Stand: 08.09.2015 13:09 Uhr  | Archiv

Wie Hamburger Arbeiter gegen Hitler kämpften

Reiherstieg und Deutsche Werft im Hamburger Hafen © picture-alliance / akg-images
Viele Widerstandskämpfer sind in der NS-Zeit auf den Hamburger Werften aktiv - und sabotieren beispielsweise den Bau von Kriegsschiffen.
Dummstellen als Methode

Die Aktivitäten der Widerstandskämpfer sind so geheim wie gefährlich. Sabotage gilt bei den Nazis als Landesverrat. Doch die Arbeiter sind überzeugt und ideenreich. Plötzlich laufen Maschinen nicht mehr, weil zentrale Schrauben fehlen oder der sprichwörtliche Sand ins Getriebe gelangt ist. Auch die Elbe schluckt zahlreiche Schweißmaschinen und Sauerstoffflaschen. Einige Beschäftigte melden sich immer wieder krank oder verhalten sich, als seien sie für die verlangte Tätigkeit unfähig - wie beispielsweise Arbeiter auf der Deutsche Werft, die Handels- in Marineschiffe umbauen sollen: "Wir erhielten die Aufträge und schnitten das Material zu. Beim Zusammensetzen passten dann die einzelnen Teile nicht zueinander", berichtet einer von ihnen später.

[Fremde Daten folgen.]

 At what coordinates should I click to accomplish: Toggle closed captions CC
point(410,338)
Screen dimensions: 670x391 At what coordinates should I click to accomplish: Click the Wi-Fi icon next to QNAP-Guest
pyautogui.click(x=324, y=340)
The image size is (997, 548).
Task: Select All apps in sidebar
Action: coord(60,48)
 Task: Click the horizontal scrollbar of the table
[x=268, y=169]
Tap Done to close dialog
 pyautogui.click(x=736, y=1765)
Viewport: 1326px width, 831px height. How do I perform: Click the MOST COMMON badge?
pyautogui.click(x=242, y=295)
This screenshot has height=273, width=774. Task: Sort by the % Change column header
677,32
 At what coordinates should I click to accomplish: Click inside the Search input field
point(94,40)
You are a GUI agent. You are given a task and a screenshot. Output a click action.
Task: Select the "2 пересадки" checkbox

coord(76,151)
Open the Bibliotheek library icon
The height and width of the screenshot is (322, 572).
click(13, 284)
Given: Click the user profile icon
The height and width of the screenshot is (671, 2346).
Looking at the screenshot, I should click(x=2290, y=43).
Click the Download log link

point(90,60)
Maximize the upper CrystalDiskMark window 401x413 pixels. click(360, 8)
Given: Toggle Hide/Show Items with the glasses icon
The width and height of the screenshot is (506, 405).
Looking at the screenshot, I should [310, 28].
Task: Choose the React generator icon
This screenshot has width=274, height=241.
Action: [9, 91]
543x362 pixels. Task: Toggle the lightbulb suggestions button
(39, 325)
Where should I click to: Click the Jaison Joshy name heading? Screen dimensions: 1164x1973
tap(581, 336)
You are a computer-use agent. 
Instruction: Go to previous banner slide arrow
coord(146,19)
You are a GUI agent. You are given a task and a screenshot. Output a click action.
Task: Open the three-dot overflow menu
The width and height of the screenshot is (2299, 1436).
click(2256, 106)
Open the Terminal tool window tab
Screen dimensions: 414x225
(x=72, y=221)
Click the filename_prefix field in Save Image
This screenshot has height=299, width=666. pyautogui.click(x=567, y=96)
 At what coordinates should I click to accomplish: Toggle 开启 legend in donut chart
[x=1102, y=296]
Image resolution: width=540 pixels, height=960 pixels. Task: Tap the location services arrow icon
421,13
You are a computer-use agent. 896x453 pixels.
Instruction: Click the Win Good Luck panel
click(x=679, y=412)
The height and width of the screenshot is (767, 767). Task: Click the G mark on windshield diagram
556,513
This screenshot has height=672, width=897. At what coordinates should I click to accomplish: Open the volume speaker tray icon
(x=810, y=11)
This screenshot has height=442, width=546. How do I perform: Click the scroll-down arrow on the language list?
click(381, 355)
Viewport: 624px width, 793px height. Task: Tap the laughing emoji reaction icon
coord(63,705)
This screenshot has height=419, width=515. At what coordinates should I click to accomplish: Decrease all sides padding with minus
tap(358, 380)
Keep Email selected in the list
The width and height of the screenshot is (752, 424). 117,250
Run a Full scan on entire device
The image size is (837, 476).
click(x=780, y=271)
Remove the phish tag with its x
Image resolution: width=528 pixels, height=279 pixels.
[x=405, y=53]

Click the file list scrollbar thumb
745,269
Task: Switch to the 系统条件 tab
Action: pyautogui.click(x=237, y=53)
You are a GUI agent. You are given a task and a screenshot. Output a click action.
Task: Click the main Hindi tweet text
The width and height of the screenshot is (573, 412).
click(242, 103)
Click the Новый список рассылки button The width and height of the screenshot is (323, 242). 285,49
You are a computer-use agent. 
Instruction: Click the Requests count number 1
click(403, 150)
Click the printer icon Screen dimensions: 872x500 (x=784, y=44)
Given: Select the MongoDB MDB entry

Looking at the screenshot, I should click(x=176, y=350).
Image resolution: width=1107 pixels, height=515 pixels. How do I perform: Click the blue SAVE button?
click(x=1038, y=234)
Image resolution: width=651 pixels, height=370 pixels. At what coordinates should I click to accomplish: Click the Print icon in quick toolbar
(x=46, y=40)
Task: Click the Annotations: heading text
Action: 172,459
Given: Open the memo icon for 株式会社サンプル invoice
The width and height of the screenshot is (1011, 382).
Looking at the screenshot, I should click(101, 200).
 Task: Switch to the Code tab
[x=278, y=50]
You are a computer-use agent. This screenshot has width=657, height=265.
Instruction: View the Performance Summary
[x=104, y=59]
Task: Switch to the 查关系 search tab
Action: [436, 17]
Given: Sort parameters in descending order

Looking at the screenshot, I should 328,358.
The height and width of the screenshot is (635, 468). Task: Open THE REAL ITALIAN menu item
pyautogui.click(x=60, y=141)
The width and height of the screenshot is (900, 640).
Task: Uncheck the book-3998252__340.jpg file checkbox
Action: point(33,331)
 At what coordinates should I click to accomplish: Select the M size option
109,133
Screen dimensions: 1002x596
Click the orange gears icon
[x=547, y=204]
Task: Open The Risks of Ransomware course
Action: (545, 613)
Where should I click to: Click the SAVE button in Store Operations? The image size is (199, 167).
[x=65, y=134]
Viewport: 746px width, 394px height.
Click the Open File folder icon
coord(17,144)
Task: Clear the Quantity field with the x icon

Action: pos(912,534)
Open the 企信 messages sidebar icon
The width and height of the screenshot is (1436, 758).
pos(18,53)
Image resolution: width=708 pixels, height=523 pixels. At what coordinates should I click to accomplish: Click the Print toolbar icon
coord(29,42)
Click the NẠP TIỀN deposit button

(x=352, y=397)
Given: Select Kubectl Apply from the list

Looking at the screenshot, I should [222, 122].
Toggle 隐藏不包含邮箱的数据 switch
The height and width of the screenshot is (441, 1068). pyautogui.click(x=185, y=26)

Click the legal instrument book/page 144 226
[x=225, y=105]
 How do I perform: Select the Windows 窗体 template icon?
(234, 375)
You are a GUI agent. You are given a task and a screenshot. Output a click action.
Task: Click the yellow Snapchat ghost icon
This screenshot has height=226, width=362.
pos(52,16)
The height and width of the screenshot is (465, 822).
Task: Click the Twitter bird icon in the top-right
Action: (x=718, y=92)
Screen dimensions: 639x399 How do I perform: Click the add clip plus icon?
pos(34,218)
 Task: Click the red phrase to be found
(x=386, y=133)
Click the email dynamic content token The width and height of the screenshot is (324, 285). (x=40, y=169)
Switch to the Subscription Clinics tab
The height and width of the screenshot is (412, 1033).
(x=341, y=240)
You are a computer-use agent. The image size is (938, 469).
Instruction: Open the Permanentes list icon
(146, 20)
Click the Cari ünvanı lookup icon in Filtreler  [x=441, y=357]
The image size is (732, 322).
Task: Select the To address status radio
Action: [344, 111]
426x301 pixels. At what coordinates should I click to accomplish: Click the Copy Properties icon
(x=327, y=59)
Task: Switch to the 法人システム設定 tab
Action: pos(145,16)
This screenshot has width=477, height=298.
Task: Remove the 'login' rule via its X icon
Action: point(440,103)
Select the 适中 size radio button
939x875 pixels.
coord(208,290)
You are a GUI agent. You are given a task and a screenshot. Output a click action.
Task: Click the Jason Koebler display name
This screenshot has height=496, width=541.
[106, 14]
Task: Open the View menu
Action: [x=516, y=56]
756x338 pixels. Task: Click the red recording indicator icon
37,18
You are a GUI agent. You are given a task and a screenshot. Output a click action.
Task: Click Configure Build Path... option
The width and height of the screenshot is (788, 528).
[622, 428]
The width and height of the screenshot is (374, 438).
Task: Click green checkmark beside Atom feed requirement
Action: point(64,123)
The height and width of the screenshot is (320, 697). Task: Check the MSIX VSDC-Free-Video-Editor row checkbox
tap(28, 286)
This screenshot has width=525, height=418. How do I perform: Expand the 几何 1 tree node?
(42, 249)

Illegale Sammlungen für Zwangsarbeiter

Zudem verbünden sich die Mitglieder der Bästlein-Jacob-Abshagen-Gruppe mit den vielen Zwangsarbeitern, die in den Hamburger Betrieben schuften, ebenso wie mit ausländischen Kriegsgefangenen. Sie starten illegale Sammlungen in der Bevölkerung, um die Gefangenen des Regimes mit Lebensmitteln, Rauchwaren und Kleidung zu versorgen. Einigen politischen Häftlingen im KZ Neuengamme versuchen sie, zur Flucht zu verhelfen - doch ohne Erfolg.

Antifaschistische Feldpost für Soldaten

Ein weiteres Ziel der Bästlein-Jacob-Abshagen-Gruppe ist es, die deutschen Soldaten zum Umdenken zu bewegen. Im Sommer 1942 starten sie eine große Feldpostaktion - die Kontaktdaten spielt ihnen ein sympathisierender Postbeamter zu, der beim Hauptpostamt am Hühnerposten heimlich die Adressen der Soldaten abschreibt. In den Briefen führen die Widerstandskämpfer den Soldaten die Sinnlosigkeit des Krieges vor Augen und appellieren an ihr Verantwortungsbewusstsein. Auch in Kiel finden die Matrosen auf einem auslaufenden Kriegsschiff Post der Antifaschisten in ihren Kojen.

Bästlein und Jacob fliehen nach Berlin

Mit Hochdruck suchen die Nazis nach den Urhebern der Widerstandsaktionen - und sind am Ende erfolgreich. Im Oktober 1942 werden Bästlein, Abshagen und viele weitere Genossen in Hamburg verhaftet, gefoltert und ins Gefängnis geworfen. Abshagen wird im Rahmen der "Hamburger Kommunistenprozesse" wegen "Vorbereitung zum Hochverrat" und "Feindbegünstigung" zum Tode verurteilt. Im Juli 1944 wird er enthauptet.

Bästlein wird zwischenzeitlich in eine Berliner Strafanstalt verlegt - und kann fliehen, als das Gefängnis bei einem Luftangriff im Januar 1944 getroffen wird. In Berlin trifft er den ebenfalls dort untergetauchten Jacob wieder, sie engagieren sich weiter im Widerstandskampf. Noch Ende Mai schreibt Bästlein seiner Frau Johanna: "Der Krieg geht mit Riesenschritten seinem Ende entgegen und ich will meinen Teil dazu beitragen. Ob ich das Ende erleben werde, vermag ich natürlich nicht zu sagen, aber schön wäre es."

Letzte Ruhe auf Ehrenhain in Ohlsdorf

Sein Wunsch bleibt unerfüllt. Ende Mai 1944 spürt die Gestapo Bästlein und Jacob bei einem Treffen mit anderen Kommunisten auf. Im September werden auch sie hingerichtet. Ihre Urnen werden 1946 nach Hamburg überführt und dort am 8. September gemeinsam mit denen von 25 weiteren Hingerichteten auf dem "Ehrenhain Hamburger Widerstandskämpfer" auf dem Ohlsdorfer Friedhof bestattet. Erst ein Jahr später folgt die Urne Abshagens, dessen Leiche in einem Massengrab bei Kiel gefunden und eingeäschert worden ist.